┌──

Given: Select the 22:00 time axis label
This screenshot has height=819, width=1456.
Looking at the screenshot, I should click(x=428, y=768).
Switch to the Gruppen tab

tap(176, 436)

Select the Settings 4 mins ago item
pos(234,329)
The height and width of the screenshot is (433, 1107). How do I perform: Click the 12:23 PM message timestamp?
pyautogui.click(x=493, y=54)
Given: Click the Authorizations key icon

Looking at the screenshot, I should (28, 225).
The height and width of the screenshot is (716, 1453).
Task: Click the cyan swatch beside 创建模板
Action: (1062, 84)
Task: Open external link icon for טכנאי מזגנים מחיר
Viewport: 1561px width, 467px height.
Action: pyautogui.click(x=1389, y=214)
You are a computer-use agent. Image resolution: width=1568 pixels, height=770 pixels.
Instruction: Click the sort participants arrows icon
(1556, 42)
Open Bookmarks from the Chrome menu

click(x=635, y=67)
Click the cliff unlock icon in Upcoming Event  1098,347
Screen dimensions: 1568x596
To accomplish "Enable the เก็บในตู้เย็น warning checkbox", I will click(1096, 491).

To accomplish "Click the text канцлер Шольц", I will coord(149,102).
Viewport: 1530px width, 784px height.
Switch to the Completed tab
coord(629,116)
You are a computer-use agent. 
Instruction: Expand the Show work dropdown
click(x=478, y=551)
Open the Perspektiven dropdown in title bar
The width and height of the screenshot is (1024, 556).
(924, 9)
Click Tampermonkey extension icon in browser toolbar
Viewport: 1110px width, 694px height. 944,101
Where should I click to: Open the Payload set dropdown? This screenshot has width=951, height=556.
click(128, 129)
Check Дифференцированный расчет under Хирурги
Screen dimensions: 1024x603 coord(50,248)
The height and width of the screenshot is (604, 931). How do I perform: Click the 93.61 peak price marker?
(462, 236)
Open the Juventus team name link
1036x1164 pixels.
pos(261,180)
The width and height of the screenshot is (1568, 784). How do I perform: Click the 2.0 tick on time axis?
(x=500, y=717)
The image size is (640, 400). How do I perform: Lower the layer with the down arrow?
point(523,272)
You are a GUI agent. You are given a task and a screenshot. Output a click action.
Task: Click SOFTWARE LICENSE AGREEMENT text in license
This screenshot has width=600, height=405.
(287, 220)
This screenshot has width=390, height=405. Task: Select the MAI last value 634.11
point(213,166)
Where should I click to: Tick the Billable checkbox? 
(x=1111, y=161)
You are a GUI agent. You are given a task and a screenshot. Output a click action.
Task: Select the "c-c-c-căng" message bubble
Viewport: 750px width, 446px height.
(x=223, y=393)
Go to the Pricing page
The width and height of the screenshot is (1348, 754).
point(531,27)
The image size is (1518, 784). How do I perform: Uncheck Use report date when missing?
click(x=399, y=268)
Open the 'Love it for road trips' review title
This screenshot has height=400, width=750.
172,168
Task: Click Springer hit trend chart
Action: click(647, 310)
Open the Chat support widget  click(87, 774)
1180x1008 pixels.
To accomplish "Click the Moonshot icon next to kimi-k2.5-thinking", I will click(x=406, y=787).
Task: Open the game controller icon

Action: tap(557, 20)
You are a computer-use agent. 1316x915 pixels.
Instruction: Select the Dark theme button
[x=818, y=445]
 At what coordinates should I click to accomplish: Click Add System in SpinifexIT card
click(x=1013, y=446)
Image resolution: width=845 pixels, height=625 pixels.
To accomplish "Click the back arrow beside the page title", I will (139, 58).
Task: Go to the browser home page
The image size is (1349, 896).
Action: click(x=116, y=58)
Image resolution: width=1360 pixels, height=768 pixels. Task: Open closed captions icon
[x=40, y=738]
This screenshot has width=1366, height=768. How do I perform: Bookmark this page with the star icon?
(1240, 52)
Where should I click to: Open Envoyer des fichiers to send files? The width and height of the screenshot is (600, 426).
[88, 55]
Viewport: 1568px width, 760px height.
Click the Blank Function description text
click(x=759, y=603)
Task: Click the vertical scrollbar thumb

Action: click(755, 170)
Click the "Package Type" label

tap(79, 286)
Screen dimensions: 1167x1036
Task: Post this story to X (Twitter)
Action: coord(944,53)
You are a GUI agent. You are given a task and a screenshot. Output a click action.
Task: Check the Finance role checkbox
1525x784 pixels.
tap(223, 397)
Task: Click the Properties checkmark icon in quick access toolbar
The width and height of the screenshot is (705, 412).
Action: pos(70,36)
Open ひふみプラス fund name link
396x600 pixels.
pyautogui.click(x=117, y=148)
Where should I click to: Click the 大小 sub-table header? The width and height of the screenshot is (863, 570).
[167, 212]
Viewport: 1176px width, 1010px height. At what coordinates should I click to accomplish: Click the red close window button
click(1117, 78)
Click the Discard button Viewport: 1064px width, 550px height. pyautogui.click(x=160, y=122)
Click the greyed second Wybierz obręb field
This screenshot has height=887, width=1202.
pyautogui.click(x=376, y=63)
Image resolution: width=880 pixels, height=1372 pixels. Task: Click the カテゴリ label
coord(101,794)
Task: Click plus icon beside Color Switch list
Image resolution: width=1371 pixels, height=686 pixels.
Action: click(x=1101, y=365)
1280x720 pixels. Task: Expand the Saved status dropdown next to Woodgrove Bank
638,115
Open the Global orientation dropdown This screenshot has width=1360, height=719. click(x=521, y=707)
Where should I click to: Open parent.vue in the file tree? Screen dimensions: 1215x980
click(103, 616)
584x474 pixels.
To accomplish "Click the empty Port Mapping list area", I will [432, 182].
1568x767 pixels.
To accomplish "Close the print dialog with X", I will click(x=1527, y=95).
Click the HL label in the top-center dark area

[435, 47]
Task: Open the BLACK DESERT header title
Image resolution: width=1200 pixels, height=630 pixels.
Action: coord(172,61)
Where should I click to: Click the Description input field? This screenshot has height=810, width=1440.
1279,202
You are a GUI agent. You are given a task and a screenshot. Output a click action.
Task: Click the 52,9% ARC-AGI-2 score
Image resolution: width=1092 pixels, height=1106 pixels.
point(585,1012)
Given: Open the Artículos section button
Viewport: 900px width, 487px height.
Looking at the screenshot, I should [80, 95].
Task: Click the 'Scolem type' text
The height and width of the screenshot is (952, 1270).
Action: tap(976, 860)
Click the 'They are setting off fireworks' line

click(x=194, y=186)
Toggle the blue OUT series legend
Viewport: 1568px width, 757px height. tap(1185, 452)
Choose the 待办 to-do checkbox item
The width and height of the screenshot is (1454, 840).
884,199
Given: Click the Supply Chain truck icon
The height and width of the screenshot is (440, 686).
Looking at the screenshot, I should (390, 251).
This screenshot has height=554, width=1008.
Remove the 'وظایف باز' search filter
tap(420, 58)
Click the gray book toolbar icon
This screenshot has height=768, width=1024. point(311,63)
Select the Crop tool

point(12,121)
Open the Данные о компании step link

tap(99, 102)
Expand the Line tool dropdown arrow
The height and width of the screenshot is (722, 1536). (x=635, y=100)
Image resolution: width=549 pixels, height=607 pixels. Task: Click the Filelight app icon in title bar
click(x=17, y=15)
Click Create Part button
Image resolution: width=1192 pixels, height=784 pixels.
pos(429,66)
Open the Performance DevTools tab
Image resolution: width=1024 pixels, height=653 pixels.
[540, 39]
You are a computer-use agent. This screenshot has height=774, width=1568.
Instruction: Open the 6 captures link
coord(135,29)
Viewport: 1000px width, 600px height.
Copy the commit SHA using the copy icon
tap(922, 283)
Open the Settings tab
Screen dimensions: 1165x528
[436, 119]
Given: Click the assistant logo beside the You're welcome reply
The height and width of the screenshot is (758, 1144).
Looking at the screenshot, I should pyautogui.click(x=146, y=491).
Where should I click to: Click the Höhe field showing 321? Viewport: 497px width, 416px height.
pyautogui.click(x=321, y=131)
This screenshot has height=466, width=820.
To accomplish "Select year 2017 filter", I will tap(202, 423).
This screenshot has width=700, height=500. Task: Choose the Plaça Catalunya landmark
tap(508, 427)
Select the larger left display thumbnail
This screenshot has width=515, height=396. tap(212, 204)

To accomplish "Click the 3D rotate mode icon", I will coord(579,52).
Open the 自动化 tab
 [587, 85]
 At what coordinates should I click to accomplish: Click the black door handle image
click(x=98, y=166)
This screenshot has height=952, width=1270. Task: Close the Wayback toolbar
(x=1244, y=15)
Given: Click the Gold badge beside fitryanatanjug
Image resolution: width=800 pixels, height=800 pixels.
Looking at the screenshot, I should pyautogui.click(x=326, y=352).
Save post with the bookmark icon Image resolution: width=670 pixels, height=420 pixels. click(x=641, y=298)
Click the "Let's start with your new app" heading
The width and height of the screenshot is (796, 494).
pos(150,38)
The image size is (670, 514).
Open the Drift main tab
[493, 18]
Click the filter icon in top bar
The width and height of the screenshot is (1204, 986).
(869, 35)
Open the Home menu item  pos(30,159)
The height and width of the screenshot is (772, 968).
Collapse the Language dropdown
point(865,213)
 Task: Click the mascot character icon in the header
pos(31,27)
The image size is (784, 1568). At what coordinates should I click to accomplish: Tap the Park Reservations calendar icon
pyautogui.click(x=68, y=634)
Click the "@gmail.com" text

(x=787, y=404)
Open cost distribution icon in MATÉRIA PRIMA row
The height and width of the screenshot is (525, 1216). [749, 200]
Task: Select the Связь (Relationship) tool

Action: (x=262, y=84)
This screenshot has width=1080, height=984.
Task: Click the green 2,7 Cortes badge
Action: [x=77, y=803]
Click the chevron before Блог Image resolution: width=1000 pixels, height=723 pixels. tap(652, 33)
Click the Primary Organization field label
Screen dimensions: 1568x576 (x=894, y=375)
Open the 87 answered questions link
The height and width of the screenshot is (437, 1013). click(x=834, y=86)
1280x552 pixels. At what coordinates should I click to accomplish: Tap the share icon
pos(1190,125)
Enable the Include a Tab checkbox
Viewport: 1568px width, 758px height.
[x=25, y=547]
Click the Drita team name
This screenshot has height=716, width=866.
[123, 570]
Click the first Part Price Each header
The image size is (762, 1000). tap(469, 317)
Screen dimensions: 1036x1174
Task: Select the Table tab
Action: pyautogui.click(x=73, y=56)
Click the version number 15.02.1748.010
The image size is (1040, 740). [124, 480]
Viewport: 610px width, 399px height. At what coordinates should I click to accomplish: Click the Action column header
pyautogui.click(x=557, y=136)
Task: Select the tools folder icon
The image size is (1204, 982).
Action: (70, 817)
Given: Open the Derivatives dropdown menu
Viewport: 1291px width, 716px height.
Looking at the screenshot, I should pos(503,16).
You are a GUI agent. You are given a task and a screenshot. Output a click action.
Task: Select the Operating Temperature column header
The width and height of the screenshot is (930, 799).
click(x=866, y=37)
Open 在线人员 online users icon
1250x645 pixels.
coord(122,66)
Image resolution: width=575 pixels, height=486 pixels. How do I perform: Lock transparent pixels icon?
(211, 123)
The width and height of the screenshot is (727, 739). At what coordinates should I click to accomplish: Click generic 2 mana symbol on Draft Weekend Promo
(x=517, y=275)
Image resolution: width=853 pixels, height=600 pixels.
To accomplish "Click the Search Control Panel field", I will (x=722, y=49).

└──

(Assignment) Reproduce only what lies between the start of the listing above and the end of the line containing "Click the cliff", keeping every line exact.

(Solved problem)
Given: Select the 22:00 time axis label
This screenshot has height=819, width=1456.
Looking at the screenshot, I should click(x=428, y=768).
Switch to the Gruppen tab

tap(176, 436)

Select the Settings 4 mins ago item
pos(234,329)
The height and width of the screenshot is (433, 1107). How do I perform: Click the 12:23 PM message timestamp?
pyautogui.click(x=493, y=54)
Given: Click the Authorizations key icon

Looking at the screenshot, I should (28, 225).
The height and width of the screenshot is (716, 1453).
Task: Click the cyan swatch beside 创建模板
Action: (1062, 84)
Task: Open external link icon for טכנאי מזגנים מחיר
Viewport: 1561px width, 467px height.
Action: pyautogui.click(x=1389, y=214)
You are a computer-use agent. Image resolution: width=1568 pixels, height=770 pixels.
Instruction: Click the sort participants arrows icon
(1556, 42)
Open Bookmarks from the Chrome menu

click(x=635, y=67)
Click the cliff unlock icon in Upcoming Event  1098,347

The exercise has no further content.